Task to carry out: Go through the data below line by line and count those containing the word "agent". Reply with the count only.

START Material for this exercise

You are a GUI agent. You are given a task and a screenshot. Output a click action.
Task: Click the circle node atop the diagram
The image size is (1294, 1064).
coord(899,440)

END Material for this exercise
START Material for this exercise

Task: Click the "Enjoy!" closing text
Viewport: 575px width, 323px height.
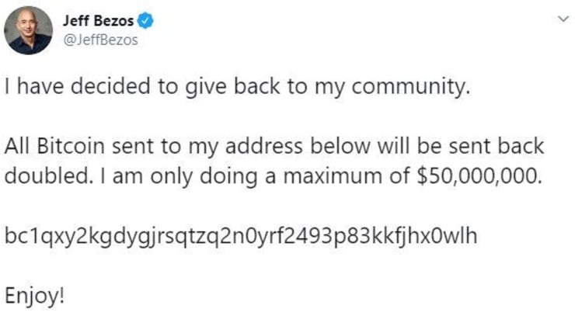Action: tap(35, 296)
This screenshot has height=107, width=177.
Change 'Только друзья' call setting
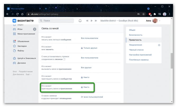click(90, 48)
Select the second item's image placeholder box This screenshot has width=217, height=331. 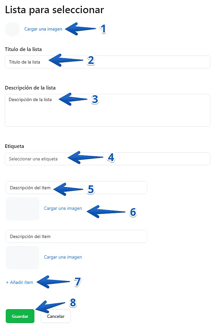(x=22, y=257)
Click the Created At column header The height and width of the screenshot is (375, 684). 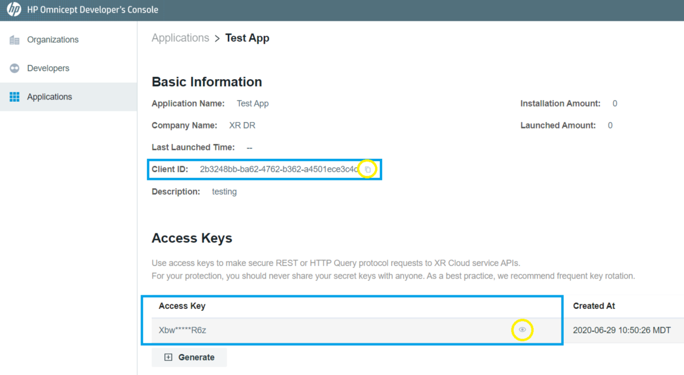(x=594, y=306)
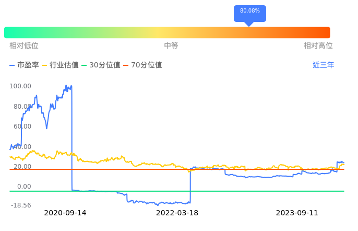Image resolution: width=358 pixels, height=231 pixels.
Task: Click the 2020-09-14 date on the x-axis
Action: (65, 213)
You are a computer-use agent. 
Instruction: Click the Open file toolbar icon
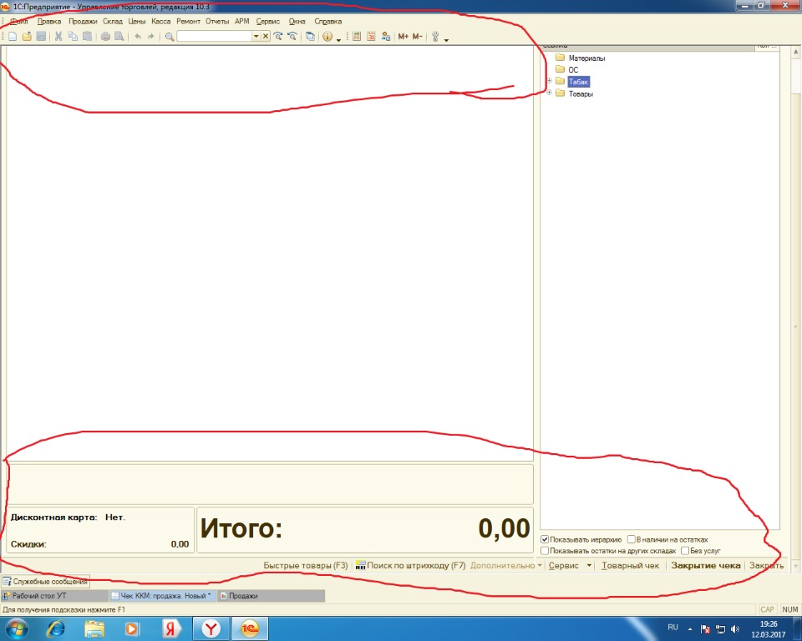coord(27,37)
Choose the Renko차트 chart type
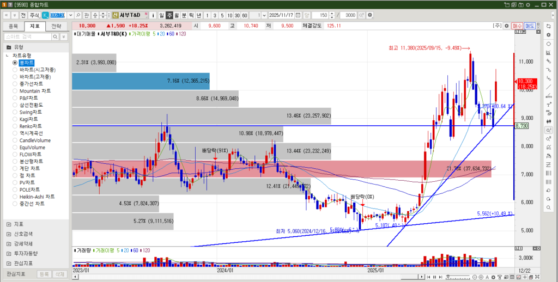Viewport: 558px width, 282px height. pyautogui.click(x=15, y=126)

END Material for this exercise
START Material for this exercise

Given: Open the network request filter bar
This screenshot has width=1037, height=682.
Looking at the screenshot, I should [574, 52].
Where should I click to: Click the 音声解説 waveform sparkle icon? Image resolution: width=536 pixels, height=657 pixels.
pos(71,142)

END Material for this exercise

Reply to the task: 2